Using a PostgreSQL database as a source for homogeneous data migrations in AWS DMS - AWS Database Migration Service

Using a PostgreSQL database as a source for homogeneous data migrations in AWS DMS

You can use a PostgreSQL database as a source for Homogeneous data migrations in AWS DMS. In this case, your source data provider can be an on-premises, Amazon EC2, or RDS for PostgreSQL database.

To run homogeneous data migrations, grant superuser permissions for the database user that you specified in AWS DMS for your PostgreSQL source database. The database user needs superuser permissions to access replication-specific functions in the source. For a full load data migration, your database user needs SELECT permissions on tables to migrate them.

Use the following script to create a database user with the required permissions in your PostgreSQL source database. Run the GRANT query for all databases that you migrate to AWS.

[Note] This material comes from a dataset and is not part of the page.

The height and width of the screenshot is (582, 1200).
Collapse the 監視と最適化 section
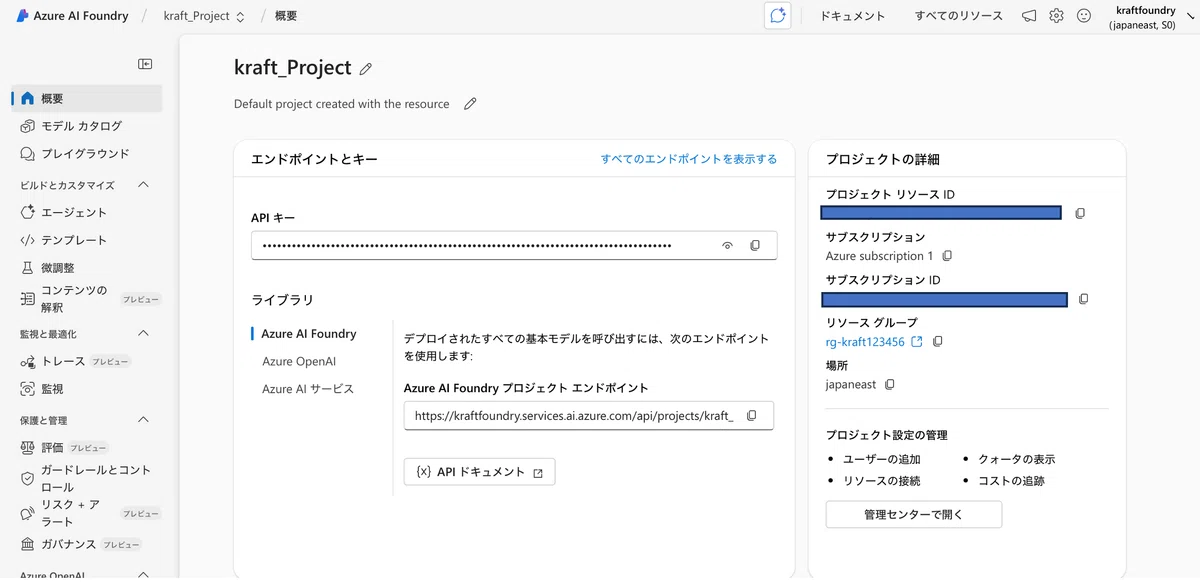click(x=143, y=333)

CREATE USER your_user WITH LOGIN PASSWORD 'your_password'; ALTER USER your_user WITH SUPERUSER; GRANT SELECT ON ALL TABLES IN SCHEMA schema_name TO your_user;

In the preceding example, replace each user input placeholder with your own information.

AWS DMS supports CDC for PostgreSQL tables with primary keys. If a table doesn't have a primary key, the write-ahead logs (WAL) don't include a before image of the database row. Here, you can use additional configuration settings and use table replica identity as a workaround. However, this approach can generate extra logs. We recommend that you use table replica identity as a workaround only after careful testing. For more information, see Additional configuration settings when using a PostgreSQL database as a DMS source.

The following sections describe specific configuration prerequisites for self-managed and AWS-managed PostgreSQL databases.

Using a self-managed PostgreSQL database as a source for homogeneous data migrations in AWS DMS

This section describes how to configure your PostgreSQL databases that are hosted on-premises or on Amazon EC2 instances.

Check the version of your source PostgreSQL database. Make sure that AWS DMS supports your source PostgreSQL database version as described in Sources for DMS homogeneous data migrations.

Homogeneous data migrations support change data capture (CDC) using logical replication. To turn on logical replication on a self-managed PostgreSQL source database, set the following parameters and values in the postgresql.conf configuration file:

  • Set wal_level to logical.

  • Set max_replication_slots to a value greater than 1.

    Set the max_replication_slots value according to the number of tasks that you want to run. For example, to run five tasks you set a minimum of five slots. Slots open automatically as soon as a task starts and remain open even when the task is no longer running. Make sure to manually delete open slots.

  • Set max_wal_senders to a value greater than 1.

    The max_wal_senders parameter sets the number of concurrent tasks that can run.

  • The wal_sender_timeout parameter ends replication connections that are inactive longer than the specified number of milliseconds. The default is 60000 milliseconds (60 seconds). Setting the value to 0 (zero) disables the timeout mechanism, and is a valid setting for DMS.

Some parameters are static, and you can only set them at server start. Any changes to their entries in the configuration file are ignored until the server is restarted. For more information, see the PostgreSQL documentation.

Using an AWS-managed PostgreSQL database as a source for homogeneous data migrations in AWS DMS

This section describes how to configure your Amazon RDS for PostgreSQL database instances.

Use the AWS master user account for the PostgreSQL DB instance as the user account for the PostgreSQL source data provider for homogeneous data migrations in AWS DMS. The master user account has the required roles that allow it to set up CDC. If you use an account other than the master user account, then the account must have the rds_superuser role and the rds_replication role. The rds_replication role grants permissions to manage logical slots and to stream data using logical slots.

Use the following code example grant the rds_superuser and rds_replication roles.

GRANT rds_superuser to your_user; GRANT rds_replication to your_user;

In the preceding example, replace your_user with the name of your database user.

To turn on logical replication, set the rds.logical_replication parameter in your DB parameter group to 1. This static parameter requires a reboot of the DB instance to take effect.

Limitations for using a PostgreSQL compatible database as a source for homogeneous data migrations

The following limitations apply when using a PostgreSQL compatible database as a source for homogeneous data migrations:

  • The username you use to connect to your data source has the following limitations:

    • Can be 2 to 64 characters in length.

    • Can't have spaces.

    • Can include the following characters: a-z, A-Z, 0-9, underscore (_).

    • Must start with a-z or A-Z.

  • The password you use to connect to your data source has the following limitations:

    • Can be 1 to 128 characters in length.

    • Can't contain any of the following: single quote ('), double quote ("), semicolon (;) or space.